TP53 mutations are linked to unfavourable prognosis in chronic lymphocytic leukaemia
Dr Consuelo Bertossi - University Hospital of Ulm, Ulm, Germany
Our study concentrates on the TP53 mutation landscape in chronic lymphocytic leukaemia and its prognostic impact. It’s a multicentric retrospective analysis that included more than 10,000 CLL patients from our single institution and from 39 prospective clinical trials in order really to investigate how TP53 and all its intrinsic variables can affect prognostic impact in CLL, also in respect to other genetic markers and the kind of therapy that patients received.
It's really a translational research project that aimed to bring all the genetic results that we could get at our single institution academic facility in Ulm from the bench to the bedside.
What was the study design?
We selected these 10,051 CLL patients, two thirds of them were sequenced for TP53 via Sanger sequencing and DHPLC and one third via next generation sequencing. Afterwards we really planned to, and we did, perform a pathogenicity prediction and a variant interpretation following the current guidelines of the European Research Initiative for CLL that have been published on leukaemia in 2024 and also based on the UMD-based tool Seshat, an informatic tool for correct TP53 assessment.
Thanks to these informatic tools and to the guidelines, we could actually interpret TP53 with regards to its pathogenicity, the TP53 activity, its location inside and outside the DNA binding domain, they get loss of function and also the variant allele fraction.
Can you elaborate on the results of this study?
First of all, we could confirm in our efficacy cohort of previously untreated patients, 3,713 patients that we selected to correlate the genetic findings to the clinical result, we could confirm in this huge population that TP53 mutations are prognostic for PFS and OS and that they are standalone prognosticators in CLL. In fact, we also looked at mutated TP53 in the absence of a 17p deletion and we could confirm that even as an independent prognostic factor it had a significant impact on PFS and OS. Then we also looked at TP53 in unmutated and mutated IGHV status and in both cases it could retain its prognostic significance.

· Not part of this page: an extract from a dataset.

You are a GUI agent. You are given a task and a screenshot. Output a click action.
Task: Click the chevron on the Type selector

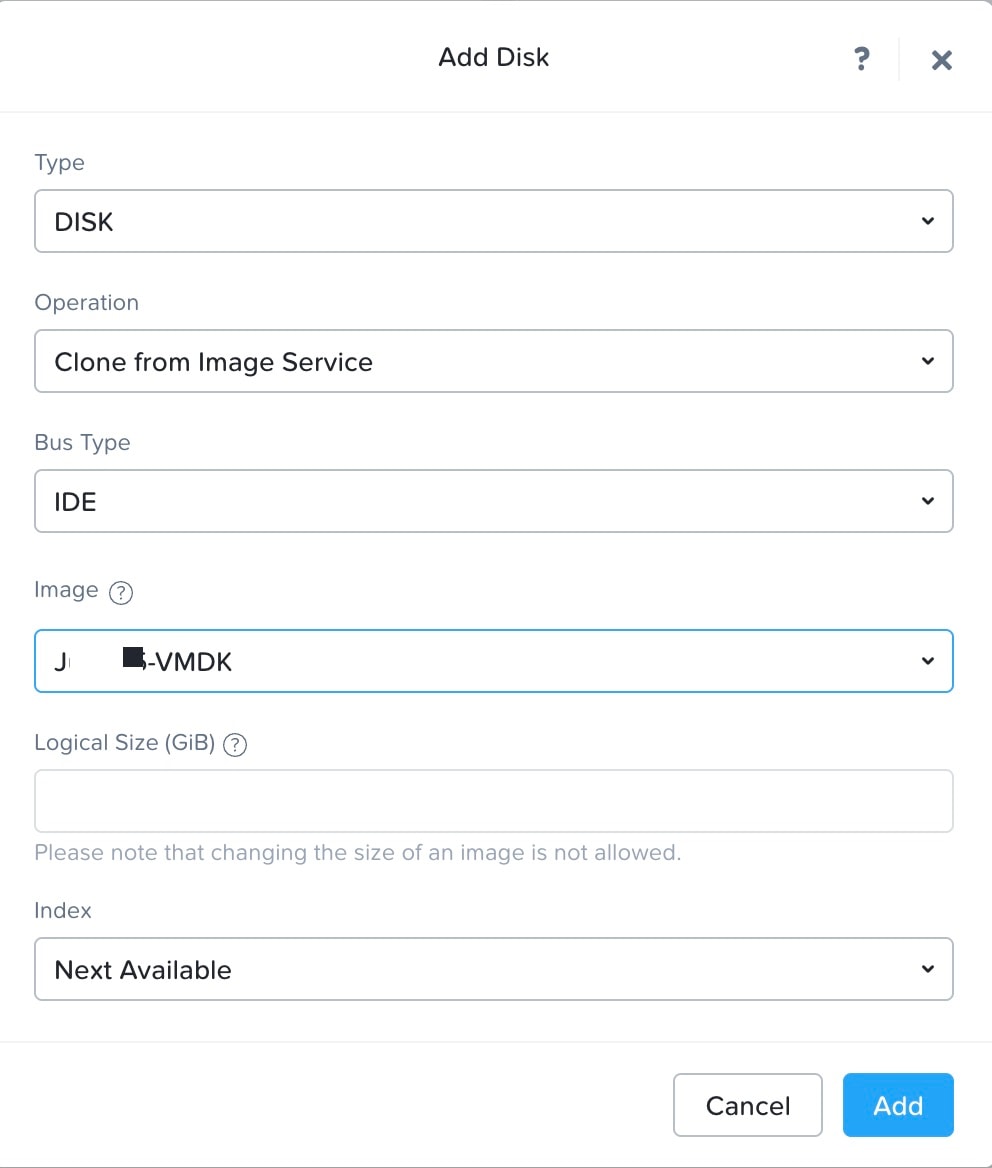pyautogui.click(x=928, y=221)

What is also very interesting and curious about our analysis is that we really looked at TP53 intrinsic and specific parameters and correlated them with outcome. What we found is, for example, that variants leading to a partially active TP53 do not really have an influence on PFS and OS and show a survival curve that is similar to wildtype. This is a finding that has been scarcely, if at all, described in CLL patients. We have some data regarding mouse models for solid oncology but not yet in CLL patients. So this was surprising, for example, as a result.